Exercise goal — Each record that follows must be given again without alteration.

Supplied data —

»»

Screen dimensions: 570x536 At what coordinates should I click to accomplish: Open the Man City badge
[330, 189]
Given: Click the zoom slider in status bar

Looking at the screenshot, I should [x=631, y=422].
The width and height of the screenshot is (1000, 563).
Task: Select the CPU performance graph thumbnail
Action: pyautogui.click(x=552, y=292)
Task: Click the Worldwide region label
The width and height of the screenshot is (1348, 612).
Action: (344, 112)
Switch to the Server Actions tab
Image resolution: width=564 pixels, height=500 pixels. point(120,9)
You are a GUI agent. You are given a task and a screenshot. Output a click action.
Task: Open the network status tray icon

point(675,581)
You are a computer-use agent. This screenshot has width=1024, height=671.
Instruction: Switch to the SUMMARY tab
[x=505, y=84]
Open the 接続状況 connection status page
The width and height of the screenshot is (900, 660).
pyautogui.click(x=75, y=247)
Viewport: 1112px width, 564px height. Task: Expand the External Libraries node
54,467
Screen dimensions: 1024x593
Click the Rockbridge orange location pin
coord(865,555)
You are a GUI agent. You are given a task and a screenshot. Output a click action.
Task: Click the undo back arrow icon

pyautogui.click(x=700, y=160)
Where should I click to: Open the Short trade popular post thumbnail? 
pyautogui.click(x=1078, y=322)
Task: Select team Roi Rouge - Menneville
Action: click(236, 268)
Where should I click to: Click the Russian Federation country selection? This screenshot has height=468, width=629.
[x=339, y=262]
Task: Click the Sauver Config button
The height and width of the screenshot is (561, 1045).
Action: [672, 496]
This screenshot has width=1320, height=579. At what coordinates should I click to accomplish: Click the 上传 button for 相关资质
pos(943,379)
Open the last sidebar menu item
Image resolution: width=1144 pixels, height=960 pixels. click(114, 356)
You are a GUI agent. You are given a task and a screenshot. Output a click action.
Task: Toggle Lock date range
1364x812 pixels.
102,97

««

Task solution —
Screen dimensions: 570x536 At what coordinates should I click to accomplish: Open the Man City badge
[330, 189]
Given: Click the zoom slider in status bar

Looking at the screenshot, I should [x=631, y=422].
The width and height of the screenshot is (1000, 563).
Task: Select the CPU performance graph thumbnail
Action: pyautogui.click(x=552, y=292)
Task: Click the Worldwide region label
The width and height of the screenshot is (1348, 612).
Action: (344, 112)
Switch to the Server Actions tab
Image resolution: width=564 pixels, height=500 pixels. point(120,9)
You are a GUI agent. You are given a task and a screenshot. Output a click action.
Task: Open the network status tray icon

point(675,581)
You are a computer-use agent. This screenshot has width=1024, height=671.
Instruction: Switch to the SUMMARY tab
[x=505, y=84]
Open the 接続状況 connection status page
The width and height of the screenshot is (900, 660).
pyautogui.click(x=75, y=247)
Viewport: 1112px width, 564px height. Task: Expand the External Libraries node
54,467
Screen dimensions: 1024x593
Click the Rockbridge orange location pin
coord(865,555)
You are a GUI agent. You are given a task and a screenshot. Output a click action.
Task: Click the undo back arrow icon

pyautogui.click(x=700, y=160)
Where should I click to: Open the Short trade popular post thumbnail? 
pyautogui.click(x=1078, y=322)
Task: Select team Roi Rouge - Menneville
Action: click(236, 268)
Where should I click to: Click the Russian Federation country selection? This screenshot has height=468, width=629.
[x=339, y=262]
Task: Click the Sauver Config button
The height and width of the screenshot is (561, 1045).
Action: [672, 496]
This screenshot has width=1320, height=579. At what coordinates should I click to accomplish: Click the 上传 button for 相关资质
pos(943,379)
Open the last sidebar menu item
Image resolution: width=1144 pixels, height=960 pixels. click(114, 356)
You are a GUI agent. You are given a task and a screenshot. Output a click action.
Task: Toggle Lock date range
1364x812 pixels.
102,97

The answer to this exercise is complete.